DATASET RECORDS Block Start
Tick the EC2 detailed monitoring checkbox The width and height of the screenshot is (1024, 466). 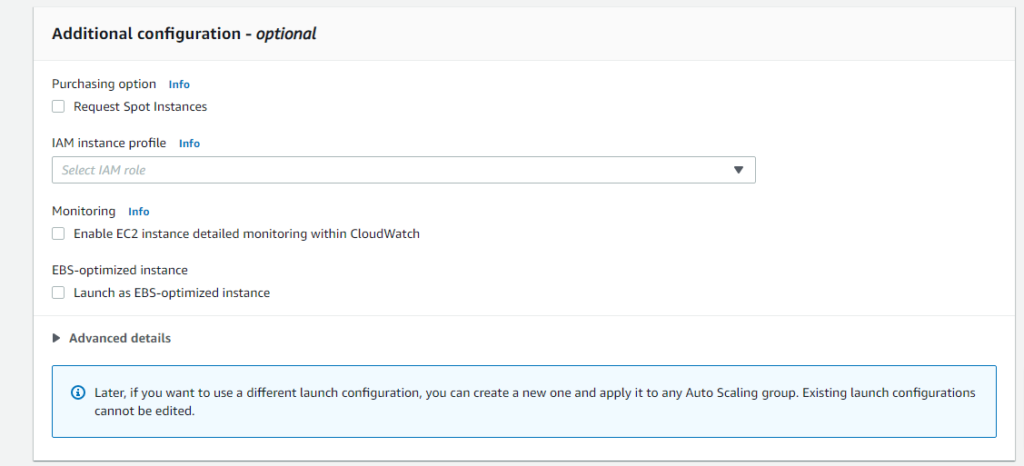coord(59,234)
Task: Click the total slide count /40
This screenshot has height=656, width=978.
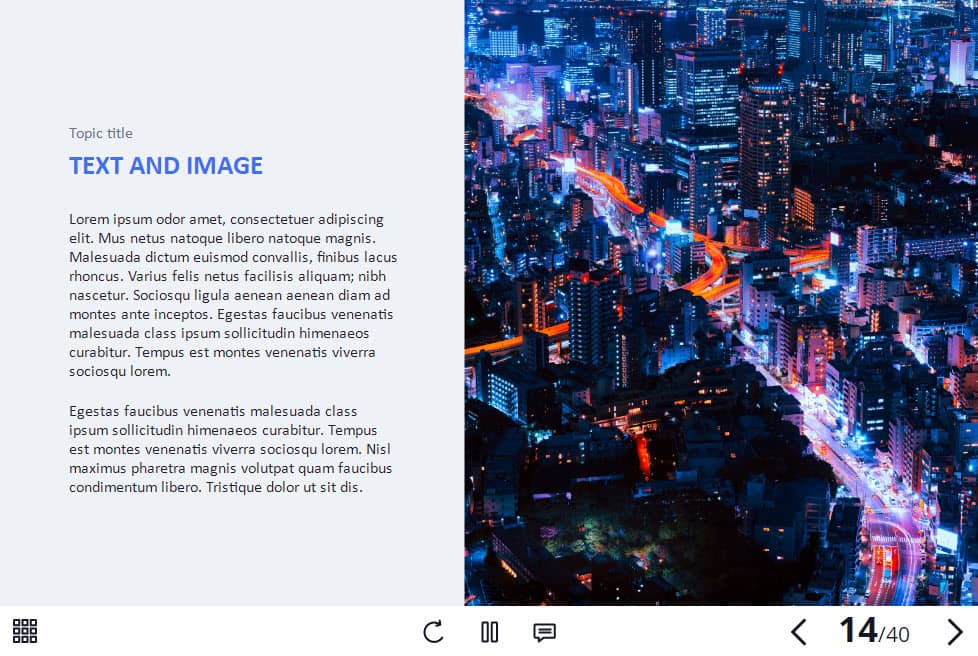Action: click(894, 634)

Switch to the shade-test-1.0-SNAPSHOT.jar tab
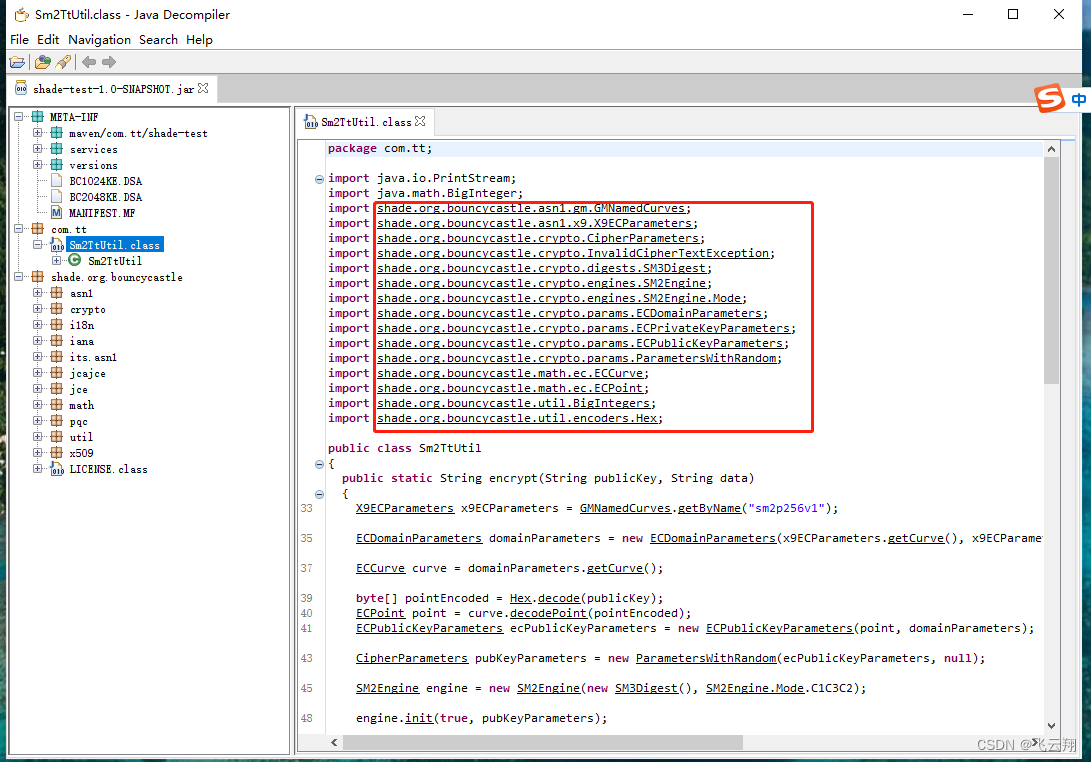point(110,88)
DATASET RECORDS Block End
* EXERCISE *
Each line from the one containing "Task: Click the total slide count /40" through the end of the records above is to be retyped exactly, with the pictures omitted and nothing added.

* ANSWER BELOW *
Task: Click the total slide count /40
This screenshot has height=656, width=978.
Action: click(894, 634)

Switch to the shade-test-1.0-SNAPSHOT.jar tab
point(110,88)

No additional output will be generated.